■ Что сделать ■
- A) Ответьте по тексту о воззрениях преп. Максима:
(i) Кто назван его авторитетами в богословии времени «Глав о любви»?
(ii) Кто перечислен как его главные авторитеты в аскетике?
(iii) Из какого сочинения видно, что «естественный закон» все больше привлекает его внимание?
- B) Объясните в одном–трех предложениях, почему, согласно тексту о воззрениях преп. Максима, у него получило широкое развитие учение о λόγοι.
- C) Продолжите, пожалуйста, текст о воззрениях преп. Максима, начав сразу после его последнего предложения.

■ Исходный текст ■
━━━━━━━━━━━━━━━━━━━━━━━━━━━━━━

Вместе с развитием литературной деятельности преп. Максима постепенно раскрывались, углублялись и расширялись и его воззрения. Сперва у преп. отца обнаружились аскетические стремления с довольно слабыми еще мистическими порывами. Богословский интерес преп. Максима, как он выражен в «Главах о любви», был еще, в общем, слабым. Все сводилось у него к возвышенному (почти апофатическому) учению о Боге. Авторитетами были св. Григорий Богослов и Дионисий Ареопагит. Но влияние их было еще не глубоко: у преп. Максима мы видим лишь ряд случайных положений их учения о богопознании, о зле, и даже стиль Ареопагита не сказывается заметно на его образе выражения. Учение преп. Максима о Боге выступает оторванно от целой системы (не выражена ясно идея Первоначала); оно не расширено еще онтологически (учение о λόγοι едва затронуто), не имеет философской глубины и выправки. В антропологии преп. отец держится еще учения об относительной телесности души, [2208] каковой взгляд он впоследствии отвергал, и притом в связи с другими оригенистическими заблуждениями. [2209] Проблемы искупления и центральная христологическая идея еще не обозначаются на фоне его миросозерцания. Центр тяжести для преп. Максима заключается к аскетике. Его главные авторитеты — Евагрий, преп. Исихий, Марк и Дорофей.

С течением времени, однако, «созерцания» — этот высший вид духовного подвига — выводят преп. Максима из области практических запросов в круг прямых теоретических интересов. Из «Амбигвы» мы видим, как «естественный закон», философская мораль все более и более привлекает к себе его внимание, а вместе с тем возбуждает его интерес к широкой сфере антропологических вопросов, что, в свою очередь, толкает его в область вопросов, поднятых в оригенистических спорах. В большом масштабе захватывается и разрабатывается преп. Максимом антропология; вопрос о предсуществовании душ, еще более важный в космологии Оригена, чем в антропологии, углубляет разработку онтологии преп. Максима и дает ему повод для широкого развития учения о λόγοι, их предсуществовании в Божестве и имманентности в тварном бытии. Центральная идея — о воплощениях Христа — уже в это время сознается им во всей силе и оживляет как аскетику, так и теоретические философские построения.

━━━━━━━━━━━━━━━━━━━━━━━━━━━━━━

■ Представленные данные ■
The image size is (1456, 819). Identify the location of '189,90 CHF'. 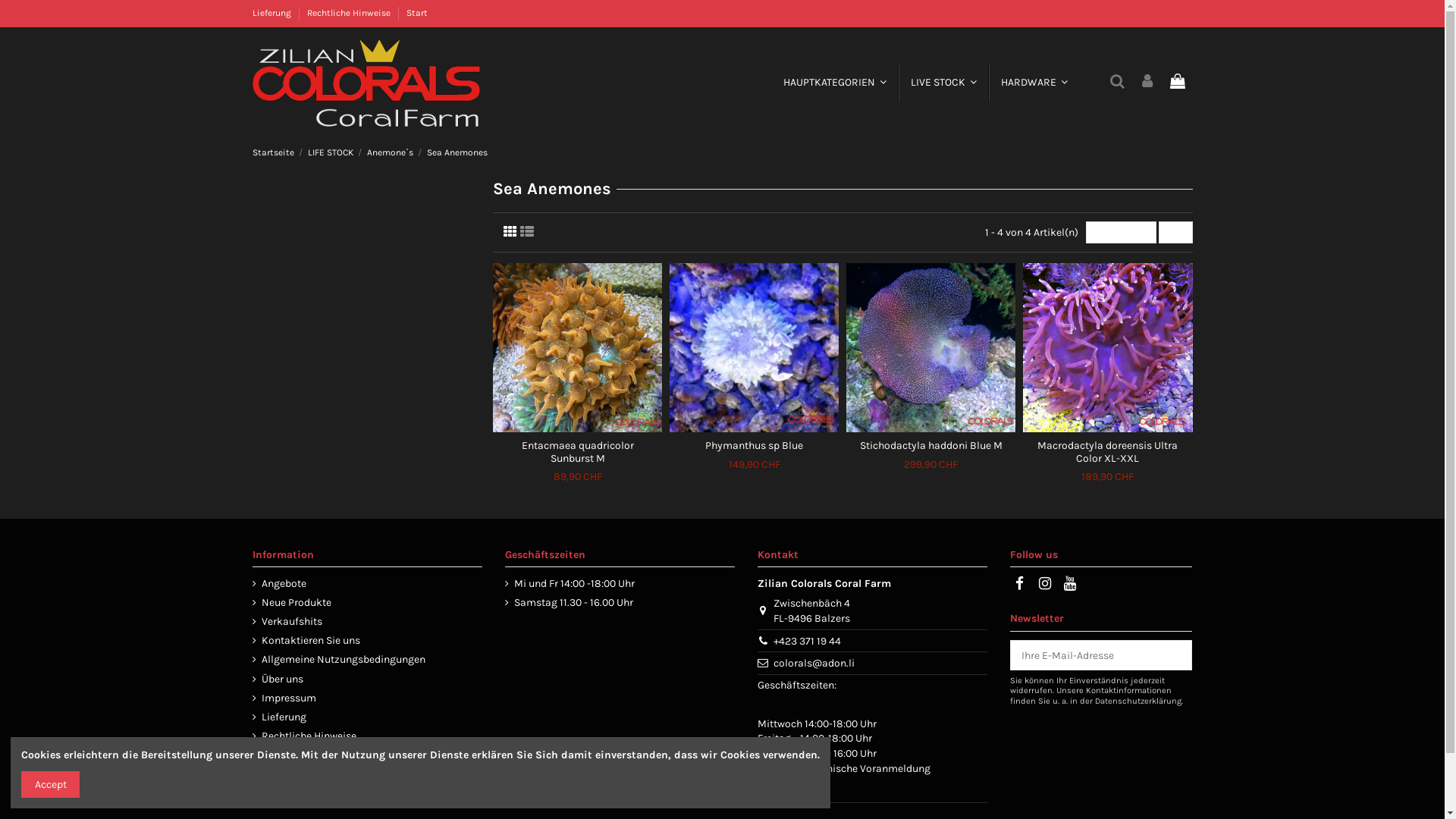
(1107, 475).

━━━━━━━━━━━━━━━━━━━━━━━━━━━━━━

■ Ответы к заданиям ■
- A)
(i) Св. Григорий Богослов и Дионисий Ареопагит.
(ii) Евагрий, преп. Исихий, Марк и Дорофей.
(iii) Из «Амбигвы».

- B) Поводом стал вопрос о предсуществовании душ, еще более важный в космологии Оригена, чем в антропологии. Этот вопрос углубил разработку онтологии преп. Максима. Он же дал повод для широкого развития учения о λόγοι, их предсуществовании в Божестве и имманентности в тварном бытии.

- C)
Но в «Амбигве» мы все же видим еще преобладание «естественного созерцания», или философского умозрения, как в этике, так и в онтологии. В «Толковании на молитву Господню» и «Мистагогии» начинается уже поворот к выяснению сотериологической стороны христианства, впрочем, тоже отчасти под углом зрения «естественного созерцания». В «Толковании на молитву Господню» эта сторона раскрывается еще конспективно, в «Мистагогии» полнее и глубже. Чем дальше, однако, тем больше и больше преп. Максимом овладевает его центральная идея Христа и все глубже и глубже увлекает его в великие тайны христианской сотериологии и христологии, и направляет к богомыслию — в область таинственного домостроительства.

Подобного рода расширению и развитию основной христологической идеи способствовало вовлечение преп. Максима в споры с севирианами и ознакомление с богословскими течениями, отразившимися в противомонофиситской полемике. [2210] Под влиянием указанной основной идеи, антропология (учение о первобытном состоянии человека) ставится у преп. Максима в глубокую связь с христологией, и точнее определяются моменты искупления и, соответственно, спасения. Это, так сказать, третья фаза духовного развития св. отца, отразившаяся в его колоссальном труде «Вопросоответы к Фалассию». Она характеризуется поворотом от отвлеченных философских умозрений к конкретным истинам христианского богословствования, от естественного созерцания природы — к умозрительному видению духовных истин Писания. Здесь мы наблюдаем возвращение от теоретических интересов «Амбигвы» к старым практико-аскетическим интересам «Глав о любви», но не в первоначальной примитивной форме, а в новой форме, осложненной созерцательным элементом (λόγοι промысла и суда в практической философии) и живой сотериологической идеей (воплощение Христа в душах верующих).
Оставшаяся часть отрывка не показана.